Required action »
Word for word, set down the entries that follow.

The input »
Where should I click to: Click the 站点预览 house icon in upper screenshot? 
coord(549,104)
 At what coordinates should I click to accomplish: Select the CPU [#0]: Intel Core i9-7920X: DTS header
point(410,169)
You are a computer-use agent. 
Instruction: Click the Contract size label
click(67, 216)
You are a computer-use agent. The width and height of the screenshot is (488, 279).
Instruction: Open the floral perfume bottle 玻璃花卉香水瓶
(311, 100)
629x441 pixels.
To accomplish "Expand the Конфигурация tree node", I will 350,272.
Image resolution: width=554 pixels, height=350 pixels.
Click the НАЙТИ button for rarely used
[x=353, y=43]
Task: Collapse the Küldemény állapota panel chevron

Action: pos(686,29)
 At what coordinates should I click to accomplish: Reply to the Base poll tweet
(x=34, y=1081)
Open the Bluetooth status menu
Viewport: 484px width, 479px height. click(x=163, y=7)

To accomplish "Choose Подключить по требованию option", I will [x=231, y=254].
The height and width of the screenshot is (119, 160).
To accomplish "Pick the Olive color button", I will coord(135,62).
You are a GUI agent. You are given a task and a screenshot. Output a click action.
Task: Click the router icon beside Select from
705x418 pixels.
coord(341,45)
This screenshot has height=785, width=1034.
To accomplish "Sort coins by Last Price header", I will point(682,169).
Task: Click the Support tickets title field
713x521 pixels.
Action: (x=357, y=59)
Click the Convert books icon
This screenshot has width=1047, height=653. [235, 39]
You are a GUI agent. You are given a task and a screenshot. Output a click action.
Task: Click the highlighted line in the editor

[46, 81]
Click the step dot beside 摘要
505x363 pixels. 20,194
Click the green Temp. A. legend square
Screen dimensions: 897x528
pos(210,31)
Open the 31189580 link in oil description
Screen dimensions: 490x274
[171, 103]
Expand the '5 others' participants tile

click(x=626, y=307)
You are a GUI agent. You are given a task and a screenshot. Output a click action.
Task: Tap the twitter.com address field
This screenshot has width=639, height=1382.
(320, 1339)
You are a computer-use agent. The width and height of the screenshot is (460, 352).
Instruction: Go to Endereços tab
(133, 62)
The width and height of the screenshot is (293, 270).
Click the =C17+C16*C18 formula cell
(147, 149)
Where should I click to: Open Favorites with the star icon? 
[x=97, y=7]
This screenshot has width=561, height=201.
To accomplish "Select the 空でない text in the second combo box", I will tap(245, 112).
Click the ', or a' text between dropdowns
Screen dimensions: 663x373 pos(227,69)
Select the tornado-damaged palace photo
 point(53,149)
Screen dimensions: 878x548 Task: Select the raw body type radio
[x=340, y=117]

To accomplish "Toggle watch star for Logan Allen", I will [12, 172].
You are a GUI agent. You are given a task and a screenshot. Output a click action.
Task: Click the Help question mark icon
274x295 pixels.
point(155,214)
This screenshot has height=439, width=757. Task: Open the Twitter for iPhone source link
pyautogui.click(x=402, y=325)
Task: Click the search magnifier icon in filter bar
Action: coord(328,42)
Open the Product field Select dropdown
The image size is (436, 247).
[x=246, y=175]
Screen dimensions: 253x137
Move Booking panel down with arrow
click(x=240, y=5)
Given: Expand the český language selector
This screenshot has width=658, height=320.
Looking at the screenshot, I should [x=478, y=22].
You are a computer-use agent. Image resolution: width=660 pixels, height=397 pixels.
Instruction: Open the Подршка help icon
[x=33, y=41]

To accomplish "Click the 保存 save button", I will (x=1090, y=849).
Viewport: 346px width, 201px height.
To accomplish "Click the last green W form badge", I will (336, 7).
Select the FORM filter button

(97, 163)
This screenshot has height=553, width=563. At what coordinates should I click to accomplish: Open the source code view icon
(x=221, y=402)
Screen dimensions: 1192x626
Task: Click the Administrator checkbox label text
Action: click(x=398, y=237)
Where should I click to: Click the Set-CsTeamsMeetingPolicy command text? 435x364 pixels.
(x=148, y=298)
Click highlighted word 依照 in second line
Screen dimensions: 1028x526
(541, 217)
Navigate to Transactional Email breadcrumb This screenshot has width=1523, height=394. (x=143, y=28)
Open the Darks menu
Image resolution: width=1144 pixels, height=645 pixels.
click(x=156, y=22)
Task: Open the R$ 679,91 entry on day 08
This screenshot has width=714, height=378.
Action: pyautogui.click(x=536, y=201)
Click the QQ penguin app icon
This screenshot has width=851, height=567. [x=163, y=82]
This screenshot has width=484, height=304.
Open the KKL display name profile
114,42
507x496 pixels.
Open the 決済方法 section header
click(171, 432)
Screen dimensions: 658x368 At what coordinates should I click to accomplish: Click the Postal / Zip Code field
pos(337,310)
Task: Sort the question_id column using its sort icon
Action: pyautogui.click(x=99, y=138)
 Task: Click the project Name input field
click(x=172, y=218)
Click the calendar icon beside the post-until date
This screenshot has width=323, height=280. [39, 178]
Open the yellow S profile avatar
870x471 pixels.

Result of this task »
Where should I click to: Click the 站点预览 house icon in upper screenshot? 
coord(549,104)
 At what coordinates should I click to accomplish: Select the CPU [#0]: Intel Core i9-7920X: DTS header
point(410,169)
You are a computer-use agent. 
Instruction: Click the Contract size label
click(67, 216)
You are a computer-use agent. The width and height of the screenshot is (488, 279).
Instruction: Open the floral perfume bottle 玻璃花卉香水瓶
(311, 100)
629x441 pixels.
To accomplish "Expand the Конфигурация tree node", I will 350,272.
Image resolution: width=554 pixels, height=350 pixels.
Click the НАЙТИ button for rarely used
[x=353, y=43]
Task: Collapse the Küldemény állapota panel chevron

Action: pos(686,29)
 At what coordinates should I click to accomplish: Reply to the Base poll tweet
(x=34, y=1081)
Open the Bluetooth status menu
Viewport: 484px width, 479px height. click(x=163, y=7)

To accomplish "Choose Подключить по требованию option", I will [x=231, y=254].
The height and width of the screenshot is (119, 160).
To accomplish "Pick the Olive color button", I will coord(135,62).
You are a GUI agent. You are given a task and a screenshot. Output a click action.
Task: Click the router icon beside Select from
705x418 pixels.
coord(341,45)
This screenshot has height=785, width=1034.
To accomplish "Sort coins by Last Price header", I will point(682,169).
Task: Click the Support tickets title field
713x521 pixels.
Action: (x=357, y=59)
Click the Convert books icon
This screenshot has width=1047, height=653. [235, 39]
You are a GUI agent. You are given a task and a screenshot. Output a click action.
Task: Click the highlighted line in the editor

[46, 81]
Click the step dot beside 摘要
505x363 pixels. 20,194
Click the green Temp. A. legend square
Screen dimensions: 897x528
pos(210,31)
Open the 31189580 link in oil description
Screen dimensions: 490x274
[171, 103]
Expand the '5 others' participants tile

click(x=626, y=307)
You are a GUI agent. You are given a task and a screenshot. Output a click action.
Task: Tap the twitter.com address field
This screenshot has width=639, height=1382.
(320, 1339)
You are a computer-use agent. The width and height of the screenshot is (460, 352).
Instruction: Go to Endereços tab
(133, 62)
The width and height of the screenshot is (293, 270).
Click the =C17+C16*C18 formula cell
(147, 149)
Where should I click to: Open Favorites with the star icon? 
[x=97, y=7]
This screenshot has width=561, height=201.
To accomplish "Select the 空でない text in the second combo box", I will tap(245, 112).
Click the ', or a' text between dropdowns
Screen dimensions: 663x373 pos(227,69)
Select the tornado-damaged palace photo
 point(53,149)
Screen dimensions: 878x548 Task: Select the raw body type radio
[x=340, y=117]

To accomplish "Toggle watch star for Logan Allen", I will [12, 172].
You are a GUI agent. You are given a task and a screenshot. Output a click action.
Task: Click the Help question mark icon
274x295 pixels.
point(155,214)
This screenshot has height=439, width=757. Task: Open the Twitter for iPhone source link
pyautogui.click(x=402, y=325)
Task: Click the search magnifier icon in filter bar
Action: coord(328,42)
Open the Product field Select dropdown
The image size is (436, 247).
[x=246, y=175]
Screen dimensions: 253x137
Move Booking panel down with arrow
click(x=240, y=5)
Given: Expand the český language selector
This screenshot has width=658, height=320.
Looking at the screenshot, I should [x=478, y=22].
You are a computer-use agent. Image resolution: width=660 pixels, height=397 pixels.
Instruction: Open the Подршка help icon
[x=33, y=41]

To accomplish "Click the 保存 save button", I will (x=1090, y=849).
Viewport: 346px width, 201px height.
To accomplish "Click the last green W form badge", I will (336, 7).
Select the FORM filter button

(97, 163)
This screenshot has height=553, width=563. At what coordinates should I click to accomplish: Open the source code view icon
(x=221, y=402)
Screen dimensions: 1192x626
Task: Click the Administrator checkbox label text
Action: click(x=398, y=237)
Where should I click to: Click the Set-CsTeamsMeetingPolicy command text? 435x364 pixels.
(x=148, y=298)
Click highlighted word 依照 in second line
Screen dimensions: 1028x526
(541, 217)
Navigate to Transactional Email breadcrumb This screenshot has width=1523, height=394. (x=143, y=28)
Open the Darks menu
Image resolution: width=1144 pixels, height=645 pixels.
click(x=156, y=22)
Task: Open the R$ 679,91 entry on day 08
This screenshot has width=714, height=378.
Action: pyautogui.click(x=536, y=201)
Click the QQ penguin app icon
This screenshot has width=851, height=567. [x=163, y=82]
This screenshot has width=484, height=304.
Open the KKL display name profile
114,42
507x496 pixels.
Open the 決済方法 section header
click(171, 432)
Screen dimensions: 658x368 At what coordinates should I click to accomplish: Click the Postal / Zip Code field
pos(337,310)
Task: Sort the question_id column using its sort icon
Action: pyautogui.click(x=99, y=138)
 Task: Click the project Name input field
click(x=172, y=218)
Click the calendar icon beside the post-until date
This screenshot has width=323, height=280. [39, 178]
Open the yellow S profile avatar
870x471 pixels.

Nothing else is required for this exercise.